Here they were again, walking with Jesus on the road to Emmaus, downcast and once again confused by the words Jesus spoke. 

“What are you discussing together as you walk along?” Jesus asked. 

They stopped walking. For some reason that question knocked the wind out of them. Perhaps they responded in frustration, perhaps in dejection. Nevertheless, they responded how Jesus had responded to the Pharisees time and time again. They answered the question with a question.

“Are you the only one visiting Jerusalem who does not know the things that have happened there in these days?”

Jesus, not to be outdone, responded with another question, “What things?” It was a game of conversational tennis, and the disciples were outmatched.

“He was a Prophet.” they responded. 

Ouch. Just a prophet? 

This is why He hid His identity from them. Clearly, seeing Him in the past didn’t cement His deity. He needed to guide their revelation. Jesus had planted for years. It was now time for the disciples to plow the ground and harvest the reward. He had to ensure the disciples didn’t get lost in the farming process. They had to finish what He had started, so Jesus seared upon their psyche and impressed upon their hearts the story of humanity’s redemption, beginning with Moses and the prophets. 

Just as they put one foot in front of another on the seven mile walk toward Emmaus, so Jesus guided them step by step on the walk toward profound revelation. He was not just a prophet. He was the One whom the prophets prophesied! 

Much like the moment with the woman at the well, Jesus was now nourishing them in their spiritually emaciated state with the “food they knew nothing about.” After urging Him to stay after their journey, Jesus sat down to eat with them.

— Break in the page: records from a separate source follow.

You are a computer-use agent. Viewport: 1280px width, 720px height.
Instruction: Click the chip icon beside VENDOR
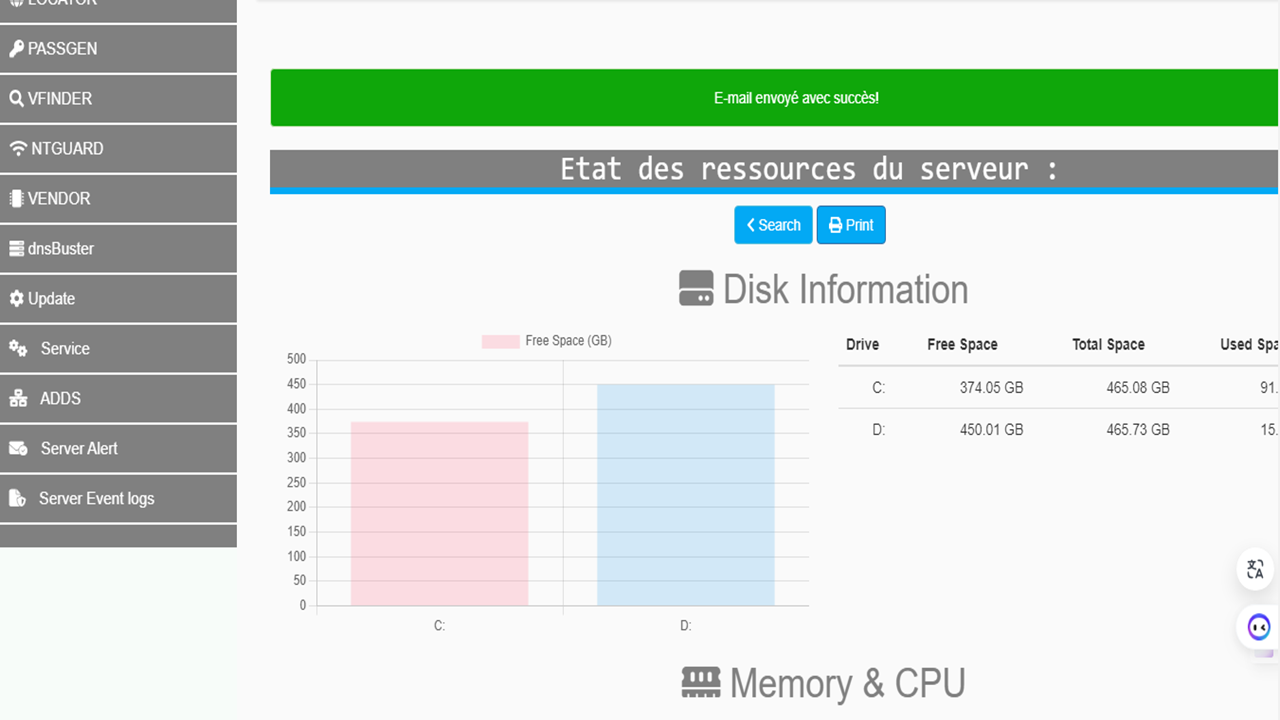coord(16,199)
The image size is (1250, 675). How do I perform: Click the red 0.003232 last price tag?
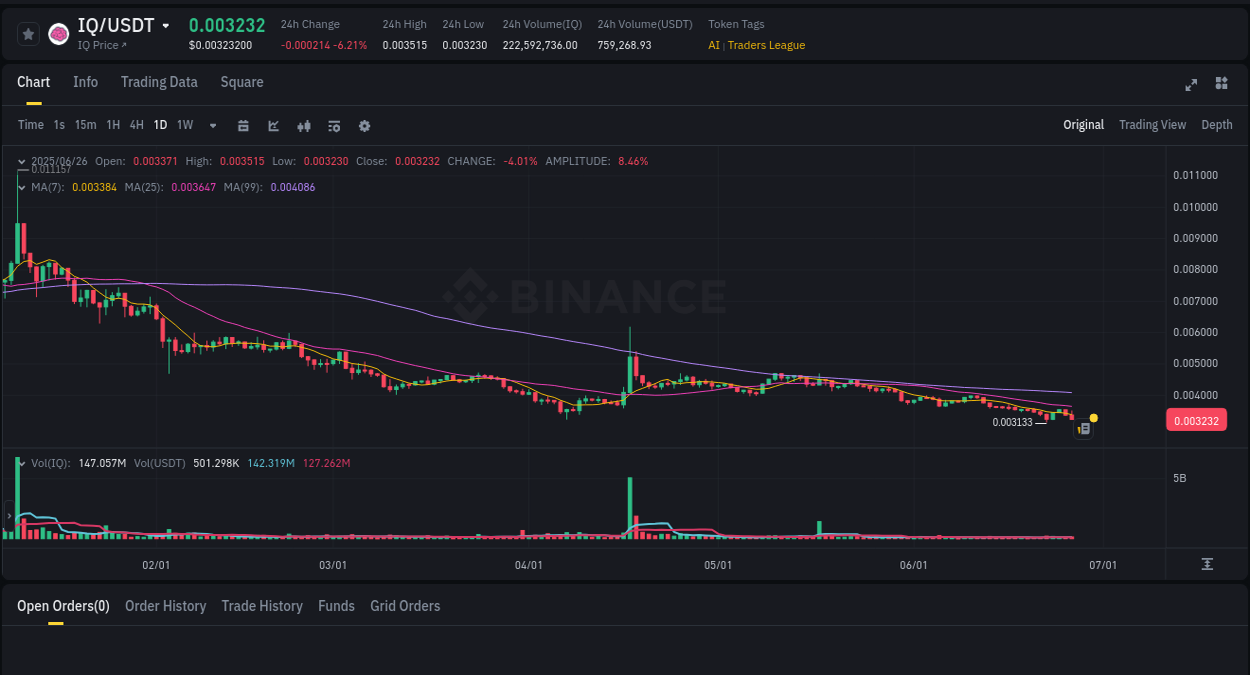click(1196, 420)
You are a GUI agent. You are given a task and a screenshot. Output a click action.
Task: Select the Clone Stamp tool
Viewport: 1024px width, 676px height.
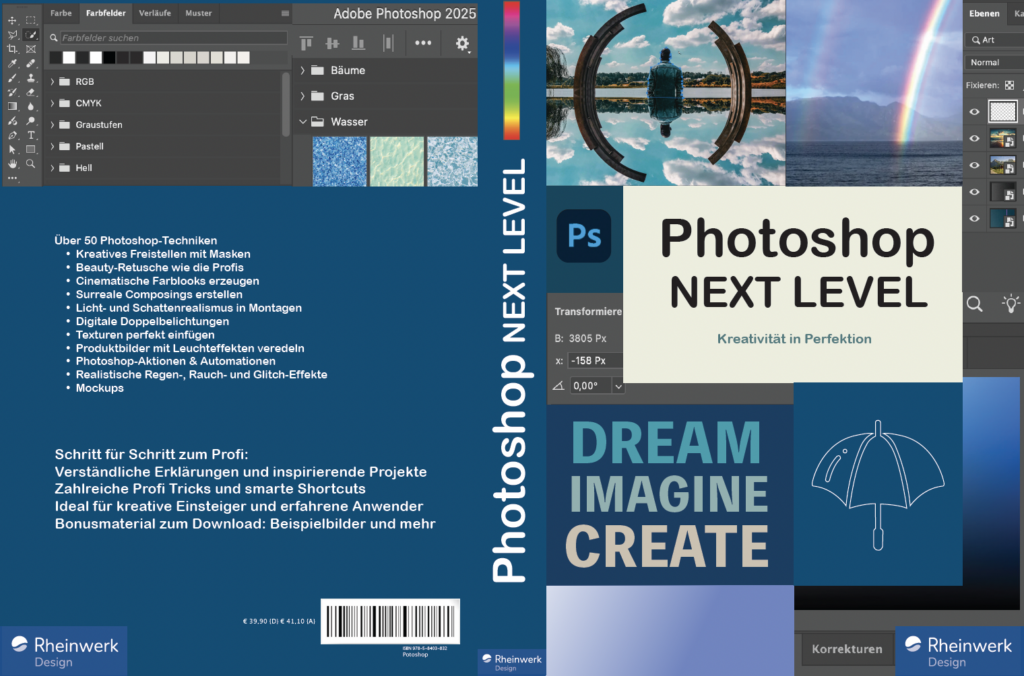click(31, 77)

He had fed them the Word, and in the symbolic breaking of the bread their eyes opened, and they saw Him again. 

“Then Jesus explained: “My nourishment comes from doing the will of God, who sent me, and from finishing his work. You know the saying, ‘Four months between planting and harvest.’ But I say, wake up and look around.

The fields are already ripe for harvest. The harvesters are paid good wages, and the fruit they harvest is people brought to eternal life. What joy awaits both the planter and the harvester alike! You know the saying, ‘One plants and another harvests.’ And it’s true. I sent you to harvest where you didn’t plant; others had already done the work, and now you will get to gather the harvest” (John 4:31-38 NLT).

The seed had been planted, watered and harvested. It had been ground and formed into bread for them to consume. The whole discipleship process was beautifully calculated with agricultural imagery sown throughout. Adam emerged from the ground much like a seed, but He did not yield the intended produce, so a new Adam had to be sown into the earth, Jesus. The plant had to die, but not before He germinated the earth with grace, peace, love and a stubbornly passionate group of men and women to carry the gospel throughout the earth.

It was this moment of revelation – as they sat stunned at the dinner table, holding the bread in their hands as the Bread of Life spectacularly vanished from their presence – when the final connection was made. The dam of enlightenment broke, and they were bombarded with complete understanding. 

  • The bread. 
  • The loaves. 
  • The five thousand. 
  • The four thousand. 
  • The woman at the well. 
  • The bread of life. 
  • True bread. Not living by bread alone but by every word that comes from the mouth of God. 
  • The bread of the Kingdom of God. 
  • The last supper. 

In a moment, Jesus took imagery sown throughout the Scriptures over thousands of years and, upon breaking the bread in their presence, opened their eyes to His resurrected form. They recalled every marvelous work with newfound hope. He wasn’t just a prophet. He was who He said He was … the Son of God … the Messiah. 

Immediately grateful for the seven mile walk on the road to Emmaus, “They asked each other, ‘Were not our hearts burning within us while he talked with us on the road and opened the Scriptures to us?’”

In other words, “We knew, but now we know, because He was made known to us, and we will make Him known to the world. But first, let’s get the others, our closest friends. This is a new story they’ve got to hear!” 


This Easter as you celebrate the death and resurrection of our Lord and Savior, Jesus, will you tell your story? Tell the story to all who will listen of: 

  • How Jesus found you at your lowest place and resurrected you to life. 

  • How you were dead in sin, but He did not leave you there. 

  • Miracles He performed for you. 

  • How He healed you. 

  • How He comforted you in your loss and suffering.

Each one of us has experienced our own journey to Emmaus. As you gather with your family and friends, breaking bread – eating ham or lasagna – share your personal stories of what Jesus has done for you. If your story has gone cold, you may find your heart burning within you once more to experience it again.